Turris omnia, TurrisOS 4.0.1

It looks like Honeypot is not working completely, if i try to ssh to my public IP port is closed.

Can somene from Turris team answer following qusetions?

  1. is SSH honeypot working in TOS4?
  2. is data collection working in TOS4?
  1. It works but you have to register device manually on https://haas.nic.cz and add device token to /etc/config/haas.
  2. It works but is not available to end users. It will be reintroduced. The only currently easily available component is dynamic firewall that is installed and automatically activated when you enable data collection package list in updater tab in Foris.
2 Likes

Thanks. if I have already registered Omnia with TO3, can I somehow get token? or I need to start from scratch?

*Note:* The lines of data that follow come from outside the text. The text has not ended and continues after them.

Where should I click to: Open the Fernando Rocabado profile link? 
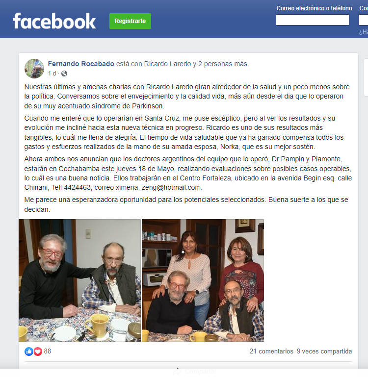pyautogui.click(x=81, y=64)
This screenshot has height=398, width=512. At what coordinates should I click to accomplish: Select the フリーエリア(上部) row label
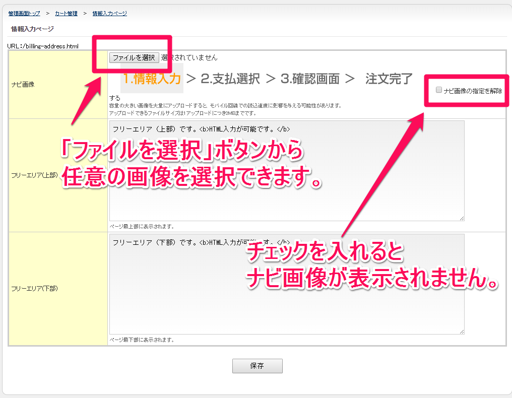(34, 176)
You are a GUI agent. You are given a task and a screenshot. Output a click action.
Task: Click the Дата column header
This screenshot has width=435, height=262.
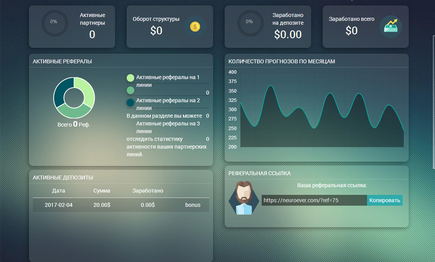coord(59,191)
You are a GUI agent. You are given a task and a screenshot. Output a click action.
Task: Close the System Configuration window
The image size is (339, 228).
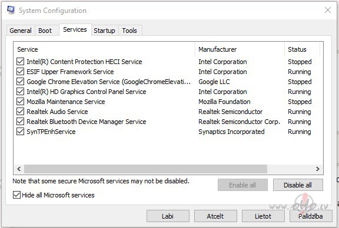click(x=328, y=10)
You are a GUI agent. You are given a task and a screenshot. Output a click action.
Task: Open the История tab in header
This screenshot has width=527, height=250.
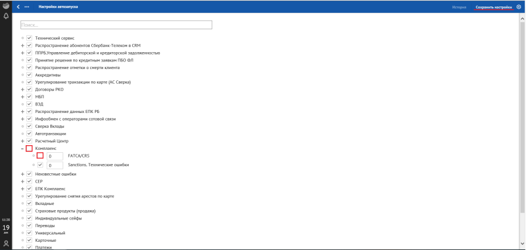[459, 6]
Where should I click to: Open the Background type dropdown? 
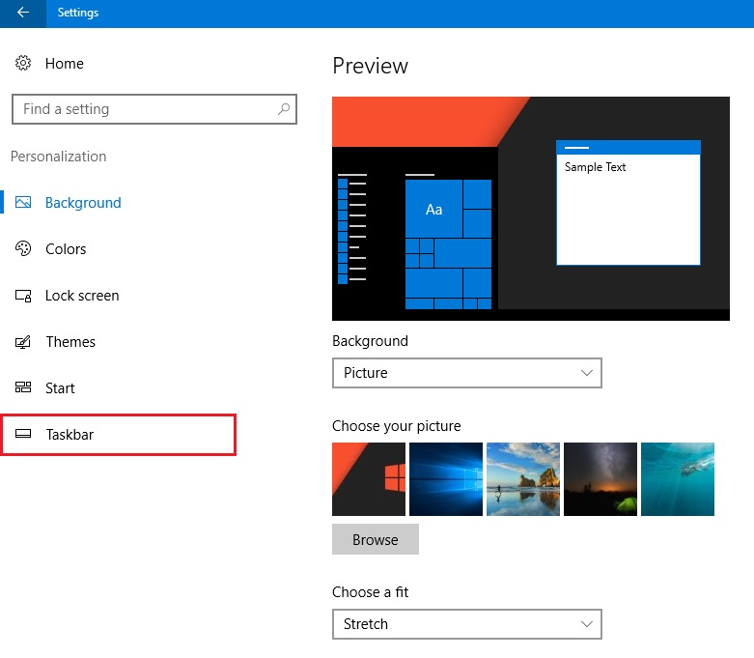(466, 373)
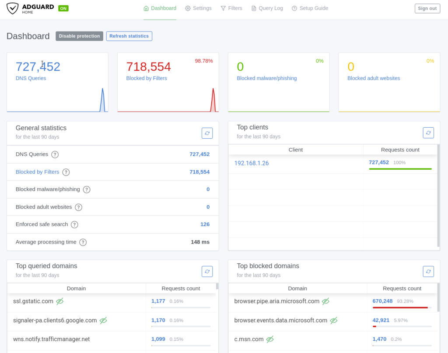Screen dimensions: 448x353
Task: Click help icon next to Blocked malware/phishing
Action: pos(87,190)
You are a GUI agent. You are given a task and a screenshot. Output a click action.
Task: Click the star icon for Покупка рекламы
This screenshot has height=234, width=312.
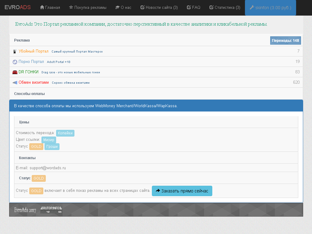pos(71,7)
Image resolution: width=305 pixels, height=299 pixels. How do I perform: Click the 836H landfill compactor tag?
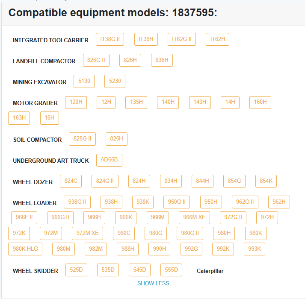(162, 60)
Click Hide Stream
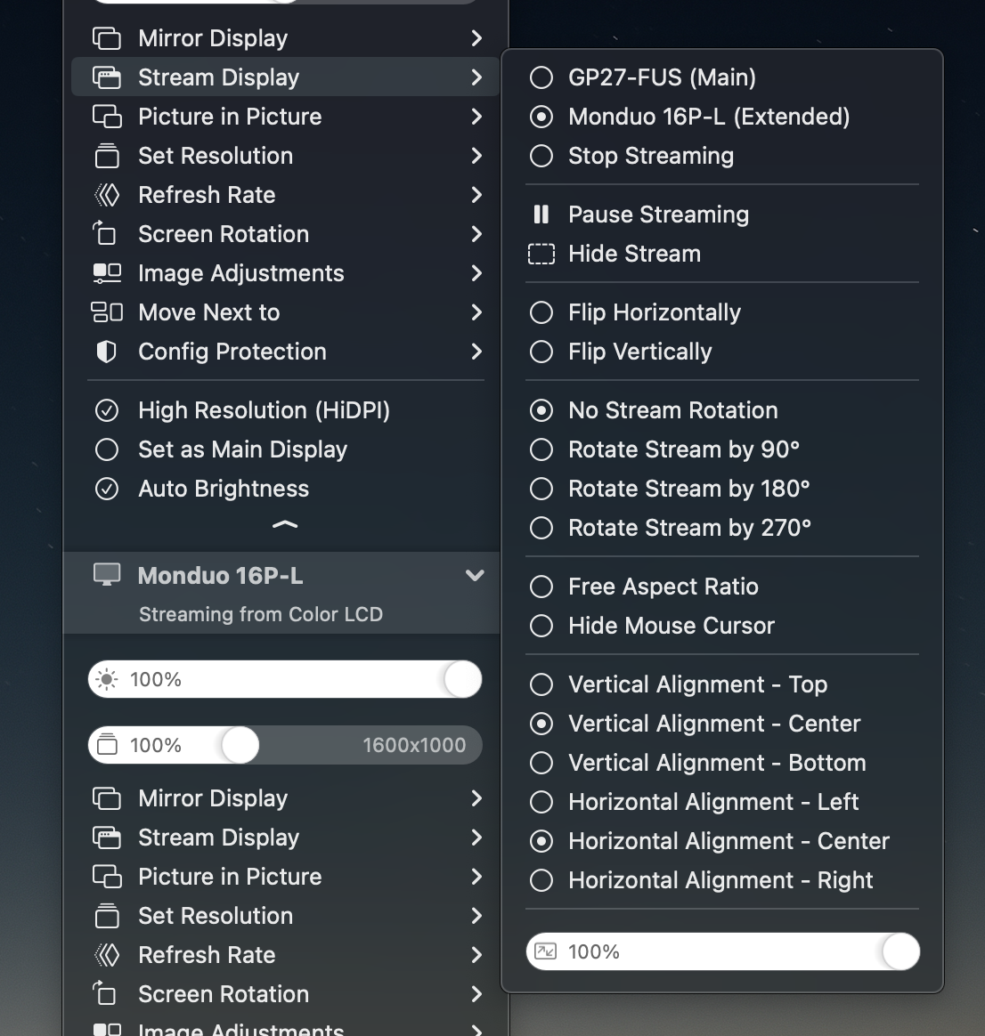 coord(634,254)
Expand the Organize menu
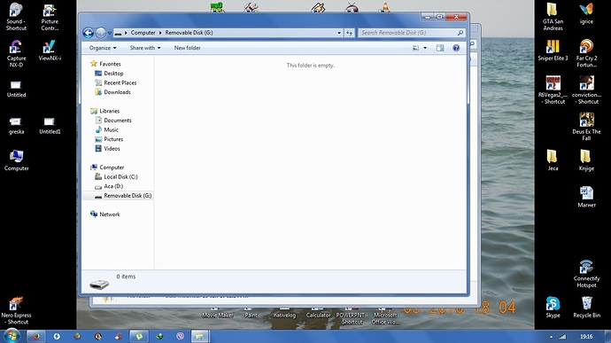 [103, 48]
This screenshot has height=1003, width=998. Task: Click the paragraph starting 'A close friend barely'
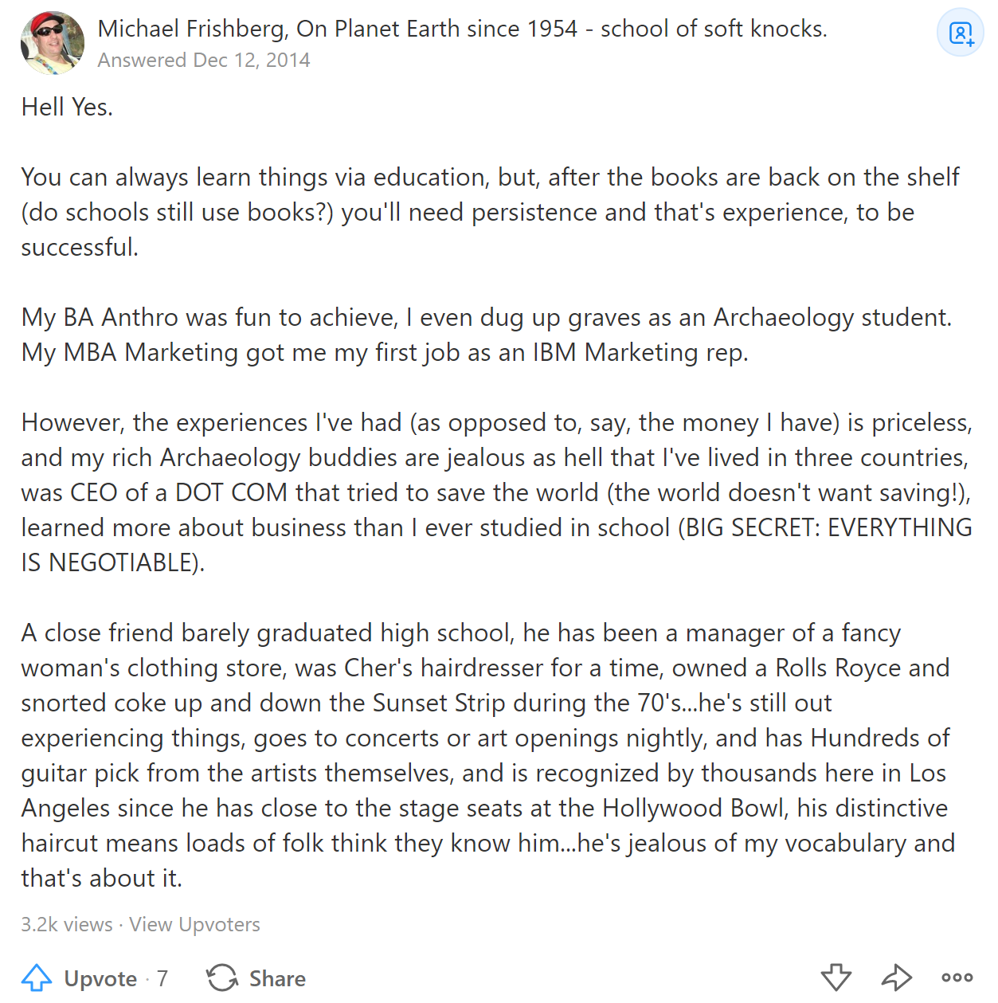pyautogui.click(x=487, y=755)
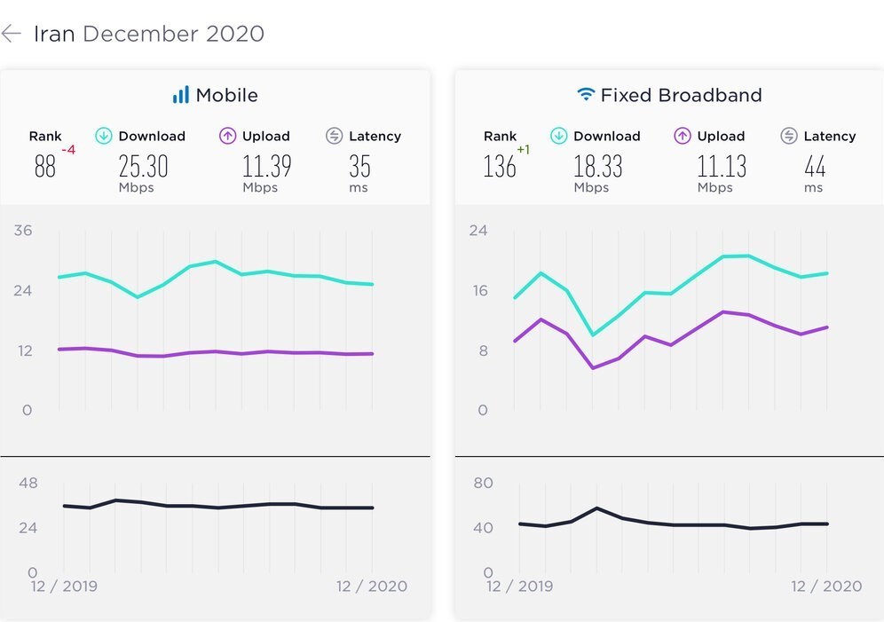Click the Iran December 2020 title
The width and height of the screenshot is (884, 622).
[149, 35]
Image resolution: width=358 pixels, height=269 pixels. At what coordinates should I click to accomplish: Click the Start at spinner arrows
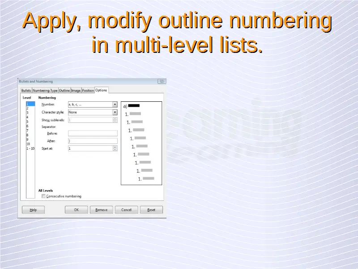tap(115, 148)

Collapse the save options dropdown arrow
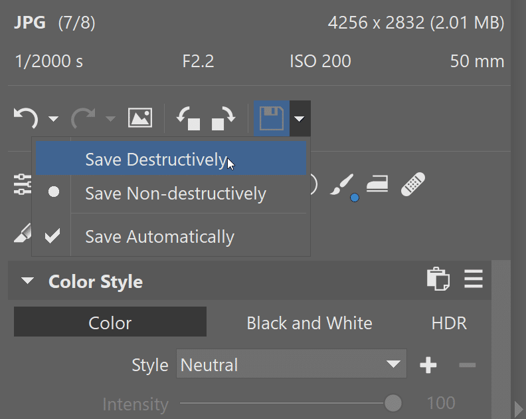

Yes, you need to login to the website of the Honeypot as a Service, and after login, you can see there your devices. Find your device, which you used in the past and nearby it click on Device settings. Now you see the token and copy it and paste it to the configuration file /etc/config/haas, which you can find on your router.

If you would like to start from scratch, just create a new device.

1 Like

I am on a MOX class with Turris 4.05 mainly configure through Luci.

How do I know that the SSH Honeypot is working?
I have entered the token, but his does not change anything on the honeypot as a service webpage?

In the config file there is also a special firewall zone mentioned. I don’t have that zone. Do I need to set it up? There must be some firewall rules for the honeypot, right? I don`t see any.

I don’t have MOX, but I suppose it should be the same like in my Omnia.

Can you see your device on page https://haas.nic.cz/devices/?

When you click on name of your device on this page, you can see history of sessions captured by SSH Honeypot:

You can check firewall rules (from port 22 in WAN to port 2525) in LuCi page “Status -> Firewall” at http://192.168.2.1/cgi-bin/luci/admin/status/iptables (replace 192.168.2.1 with LAN address of your router) in chain “zone_wan_prerouting”:

Or you can check to connect to WAN address of your router at https://sshcheck.com/.
SSH Honeypot is reported like “SSH-2.0-Twisted” (normal SSH is “SSH-2.0-OpenSSH_7.9” on my Omnia):
image

Thx @Skippi

I needed to add the forwarding rule manually.
I also connected successfully through a phone.

What Is strange though is that the session count does not change. It is still 0 on https://haas.nic.cz/devices/?

Isn’t that updated live?

It is working now!
Sessions are just not updated in real-time.

Captured sessions are updated once per hour. You can see it if you display sessions for your device.

This topic was automatically closed after 33 days. New replies are no longer allowed.